Etrangement je n’ai jamais eu l’impression que Life is Killing Me soit perçu rétroactivement comme un incontournable du groupe. On a souvent tendance à le résumer à I Don’t Wanna Be Me et Anesthesia alors qu’il contient une partie non négligeable de mes titres préférés de Type O : Nettie, We were Electrocute, …A Dish Best Served Coldly. Il n’est pas plus long que les autres mais les titres étant plutôt courts, Life is Killing Me a le défaut de contenir 15 titres ce qui nuit considérablement à son homogénéité. Il reste néanmoins un album globalement excellent : plus facile d’accès, il peut faire office de très belle porte d’entrée pour ceux qui souhaitent se replonger dans Type O Negative.

 

En ce 14 avril 2020, Peter Steele nous a quittés depuis 10 ans. Ce vide peut laisser songeur. D’une part, cela ancre définitivement Type O Negative dans une époque révolue et cette patine, à mon sens, sied au groupe. Trop nombreuses sont les légendes des années 90 qui surnagent en faisant revivre chaque soir des morceaux de vie d’une époque enterrée depuis trop longtemps. A l'inverse, Type O Negative est désormais lié à jamais à ces temps que je n’ai connu et ce n'est peut être pas plus mal après tout.

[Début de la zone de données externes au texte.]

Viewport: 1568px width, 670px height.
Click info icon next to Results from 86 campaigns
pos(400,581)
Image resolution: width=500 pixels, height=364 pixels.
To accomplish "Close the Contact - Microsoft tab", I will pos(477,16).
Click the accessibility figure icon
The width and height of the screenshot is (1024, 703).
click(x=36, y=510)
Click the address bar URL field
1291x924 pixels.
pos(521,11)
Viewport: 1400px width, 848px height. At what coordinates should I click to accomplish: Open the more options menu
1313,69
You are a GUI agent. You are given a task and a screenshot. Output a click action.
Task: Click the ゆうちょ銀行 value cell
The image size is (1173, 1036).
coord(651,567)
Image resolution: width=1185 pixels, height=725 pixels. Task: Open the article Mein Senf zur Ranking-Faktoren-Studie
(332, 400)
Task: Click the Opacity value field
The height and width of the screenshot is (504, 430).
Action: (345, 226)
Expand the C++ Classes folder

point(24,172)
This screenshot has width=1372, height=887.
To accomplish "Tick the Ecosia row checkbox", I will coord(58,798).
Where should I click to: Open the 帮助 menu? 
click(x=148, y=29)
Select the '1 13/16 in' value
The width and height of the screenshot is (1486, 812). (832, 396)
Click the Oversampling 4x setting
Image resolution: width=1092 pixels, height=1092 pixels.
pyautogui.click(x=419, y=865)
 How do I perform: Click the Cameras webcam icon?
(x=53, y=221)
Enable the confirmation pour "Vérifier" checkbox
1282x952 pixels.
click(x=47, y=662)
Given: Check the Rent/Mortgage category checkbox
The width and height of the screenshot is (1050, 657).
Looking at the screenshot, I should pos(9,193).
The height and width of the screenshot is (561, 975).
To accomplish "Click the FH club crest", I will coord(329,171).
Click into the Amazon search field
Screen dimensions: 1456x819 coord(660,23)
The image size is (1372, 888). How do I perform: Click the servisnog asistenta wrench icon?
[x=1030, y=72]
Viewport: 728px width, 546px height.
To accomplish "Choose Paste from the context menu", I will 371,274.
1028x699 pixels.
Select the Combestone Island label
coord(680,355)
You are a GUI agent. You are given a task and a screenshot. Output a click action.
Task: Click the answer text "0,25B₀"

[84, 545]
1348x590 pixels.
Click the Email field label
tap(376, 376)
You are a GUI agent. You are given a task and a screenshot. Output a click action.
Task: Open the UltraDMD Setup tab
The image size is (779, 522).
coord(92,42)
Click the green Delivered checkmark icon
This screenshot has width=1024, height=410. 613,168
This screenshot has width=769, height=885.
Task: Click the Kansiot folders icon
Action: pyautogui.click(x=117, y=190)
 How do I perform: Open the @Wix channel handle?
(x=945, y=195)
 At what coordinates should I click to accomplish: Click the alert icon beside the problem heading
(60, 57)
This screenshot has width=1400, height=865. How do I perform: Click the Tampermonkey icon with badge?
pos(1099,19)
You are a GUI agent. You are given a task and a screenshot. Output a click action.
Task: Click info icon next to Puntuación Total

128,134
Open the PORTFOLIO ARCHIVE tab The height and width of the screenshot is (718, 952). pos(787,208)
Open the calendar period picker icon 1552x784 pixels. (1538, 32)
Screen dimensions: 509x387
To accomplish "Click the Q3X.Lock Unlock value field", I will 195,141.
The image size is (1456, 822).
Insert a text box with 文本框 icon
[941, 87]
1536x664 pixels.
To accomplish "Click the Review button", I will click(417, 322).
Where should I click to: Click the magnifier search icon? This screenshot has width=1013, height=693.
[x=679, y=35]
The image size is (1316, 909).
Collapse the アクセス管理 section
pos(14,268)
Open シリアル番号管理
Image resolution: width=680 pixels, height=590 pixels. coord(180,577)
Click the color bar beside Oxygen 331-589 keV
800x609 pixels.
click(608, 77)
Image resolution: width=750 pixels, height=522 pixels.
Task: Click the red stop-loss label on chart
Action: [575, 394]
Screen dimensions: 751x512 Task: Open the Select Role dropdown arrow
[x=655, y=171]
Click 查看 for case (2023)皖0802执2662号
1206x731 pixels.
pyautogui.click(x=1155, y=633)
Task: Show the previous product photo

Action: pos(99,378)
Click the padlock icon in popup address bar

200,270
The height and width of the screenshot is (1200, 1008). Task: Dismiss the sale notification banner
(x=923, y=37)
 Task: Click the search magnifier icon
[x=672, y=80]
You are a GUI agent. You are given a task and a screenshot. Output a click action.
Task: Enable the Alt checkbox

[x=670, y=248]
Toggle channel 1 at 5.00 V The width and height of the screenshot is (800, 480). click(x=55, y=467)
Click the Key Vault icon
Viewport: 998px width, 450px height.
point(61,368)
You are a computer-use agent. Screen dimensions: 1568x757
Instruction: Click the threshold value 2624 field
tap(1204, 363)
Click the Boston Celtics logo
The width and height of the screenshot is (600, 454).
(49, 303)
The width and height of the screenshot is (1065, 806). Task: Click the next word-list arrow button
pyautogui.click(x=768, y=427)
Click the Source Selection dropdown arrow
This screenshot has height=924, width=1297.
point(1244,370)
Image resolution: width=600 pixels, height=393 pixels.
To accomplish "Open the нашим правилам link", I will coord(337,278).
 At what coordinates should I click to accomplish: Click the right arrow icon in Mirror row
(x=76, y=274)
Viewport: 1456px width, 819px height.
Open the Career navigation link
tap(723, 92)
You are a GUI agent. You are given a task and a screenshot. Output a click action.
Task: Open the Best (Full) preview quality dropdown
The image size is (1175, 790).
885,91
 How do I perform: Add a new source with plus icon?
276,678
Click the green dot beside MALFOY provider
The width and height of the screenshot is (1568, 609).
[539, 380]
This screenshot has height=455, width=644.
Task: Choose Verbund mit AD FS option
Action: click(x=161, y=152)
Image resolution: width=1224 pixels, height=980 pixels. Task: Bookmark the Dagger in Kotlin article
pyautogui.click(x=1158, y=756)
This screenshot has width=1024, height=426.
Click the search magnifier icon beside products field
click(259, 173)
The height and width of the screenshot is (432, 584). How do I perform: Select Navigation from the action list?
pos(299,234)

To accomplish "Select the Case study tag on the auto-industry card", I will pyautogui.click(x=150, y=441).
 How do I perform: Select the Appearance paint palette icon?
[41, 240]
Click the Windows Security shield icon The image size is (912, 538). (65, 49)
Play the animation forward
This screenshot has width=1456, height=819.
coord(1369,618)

Cependant, la figure de Steele aurait pu résonner de manière particulière au sein de cette époque où la bêtise est toujours plus outrancière et où le rire et le désespoir s’entrelacent. Dans les années 90, Type O Negative a sorti un t shirt « Type O Negative is to blame for.. » avec une liste contenant notamment la guerre du Vietnam, le déficit budgétaire, la Crucifixion du Christ, le Sida et Bill Clinton. Il y a fort à parier qu’en 2020, Peter Steeleaurait accepté avec plaisir d’être tenu pour responsable de la pandémie actuelle et du difficile approvisionnement en masques.